Education

Ransomware Attack Closes Baltimore County Public Schools


The public schools in Baltimore County, Md., will remain closed Monday and Tuesday as officials respond to a cyberattack that forced the district to cancel remote classes for its 115,000 students just before the Thanksgiving holiday, officials said.

The attack, first detected late Tuesday night, affected the district’s websites and remote learning programs, as well as its grading and email systems, officials told WBAL-TV.

Schools were closed Wednesday, one day earlier than scheduled for Thanksgiving. On Saturday, the district announced on Twitter that classes would be closed for two additional days on Monday and Tuesday due “to the recent ransomware attack.”

On Sunday, the district said on Twitter that, though schools would be closed, the Chromebooks it had issued to students were safe to use, as were school-linked Google accounts. The district said students should not to use Windows-based devices it had issued “until further notice.”

At a news conference on Wednesday afternoon, officials were unable to say when school operations would resume. “We don’t know, at this point, of a timeline,” Dr. Darryl L. Williams, the superintendent, said.

Kathleen S. Causey, chair of the Baltimore County Board of Education, said the situation was “very disturbing.” Students, she added, were “relying on us to provide education and other opportunities.” Officials declined to provide details of the attack, including what demands had been made.

The Baltimore County district began the 2020-21 school year with all of its students learning remotely — a period of “virtual instruction” that the district said would continue until at least January. Afterward, the district said it expected to offer a “hybrid” plan that included in-person instruction for “targeted students” a few days a week “on a rotating basis.” The district would also allow students to continue learning remotely full time if they preferred.

The coronavirus, which can spread easily when people gather closely indoors, thrust students and educators into remote learning with little time to prepare.

The digital infrastructure that makes remote learning possible is now increasingly seen as a target for cyberattacks. Schools are storing more data online without sophisticated plans for safeguarding it, and are susceptible to public pressure when that data is compromised, said Reuven Aronashvili, the founder and chief executive of CYE, a cybersecurity firm.

Local governments, and schools in particular, are “considered to be quite low in cybersecurity maturity level,” Mr. Aronashvili said in an interview.

Increasingly, the cyberattacks schools face are ransomware attacks, in which users are locked out of their data by an unauthorized person who promises to unlock the data if a ransom is paid.

That is what happened to the Baltimore County Public Schools, according to Jim Corns, the district’s executive director of information technology.
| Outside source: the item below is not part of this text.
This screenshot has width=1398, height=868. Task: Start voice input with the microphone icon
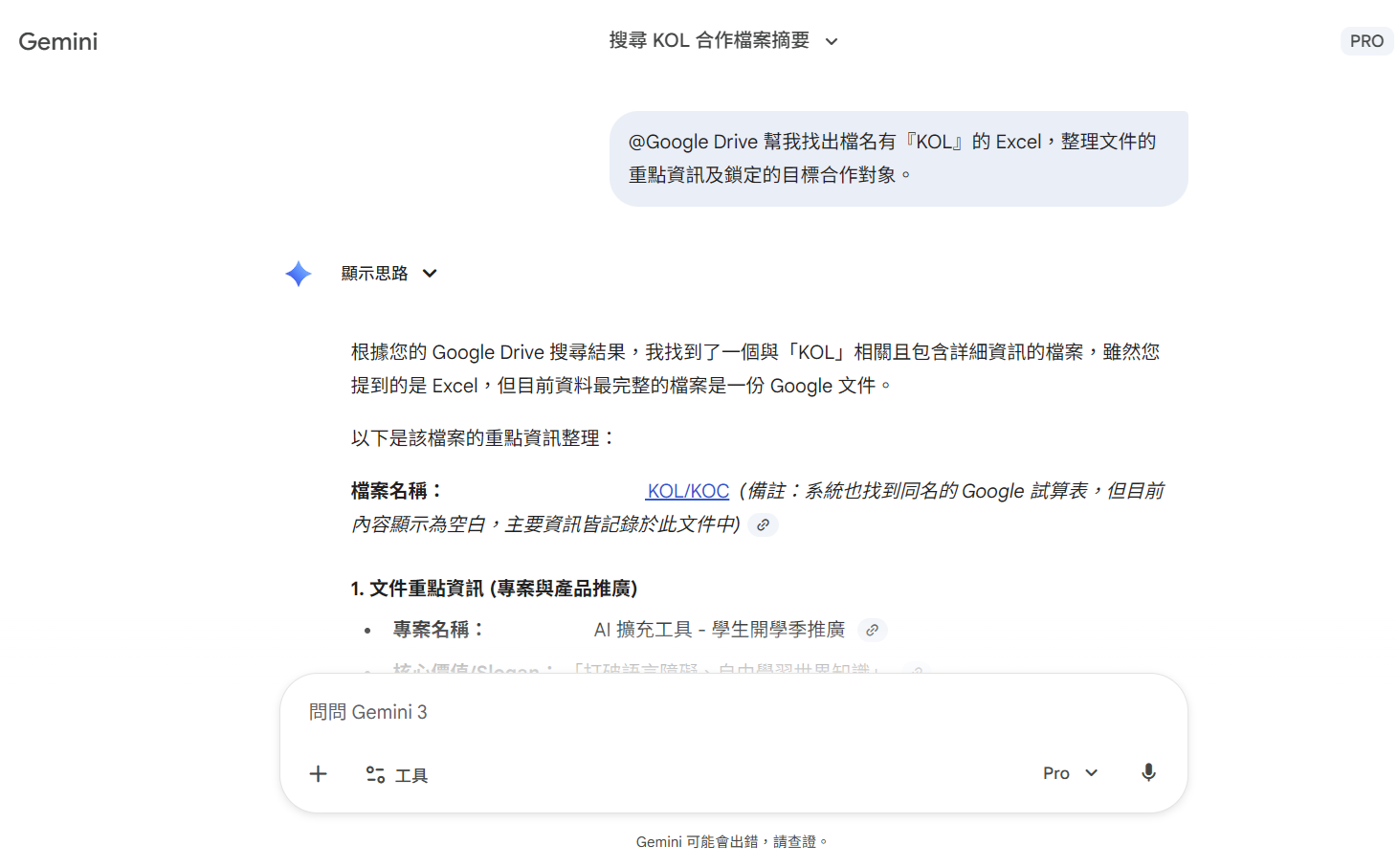(x=1148, y=773)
At the news conference last week, he said the district’s data was neither stolen nor released, but rather locked in a way that prevented school officials from operating.

“This is a ransomware attack which encrypts data as it sits and does not access or remove it from our system,” Mr. Corns said. “So we are engaging this as a ransomware attack.”

Mr. Aronashvili said ransomware “works mainly on pressure elements.”

“If you’re able to put enough pressure, someone will pay,” he said. “In the end, that’s the entire business model.”

Financial data at banks, for example, is usually tightly secured and its owners usually have well-established rules against paying ransoms, Mr. Aronashvili said. Local governments and schools usually have a lot of personal data and less sophisticated plans for securing it or dealing with attacks, he said.

Attackers have noticed.

According to The K-12 Cybersecurity Resource Center, which tracks incidents at schools across the country, at least 44 school districts have reported ransomware attacks so far this year. Last year, the figure was 62. In 2018, there were only 11 reports.

Doug Levin, the center’s founder, said he expected 2020 to end with roughly the same number of ransomware incidents as 2019. He cautioned that the data might not include every attack, as there is no uniform standard for how school districts report cybersecurity incidents.

“Since the pandemic, when a school district experiences any incident, learning stops,” Mr. Levin said. “It’s that loss of resiliency which Covid has brought to light.”

At the news conference last week, Chief Melissa R. Hyatt of the Baltimore County Police Department declined to provide details of the investigation but said local, state and federal authorities were helping.

On Wednesday, nearly 10 hours after the school district confirmed the ransomware attack on Twitter, the F.B.I. field office in Baltimore said it was aware of the incident but declined further comment.

On Sunday, a spokeswoman for the Baltimore County police referred questions to county school officials. Messages left for school officials were not immediately returned.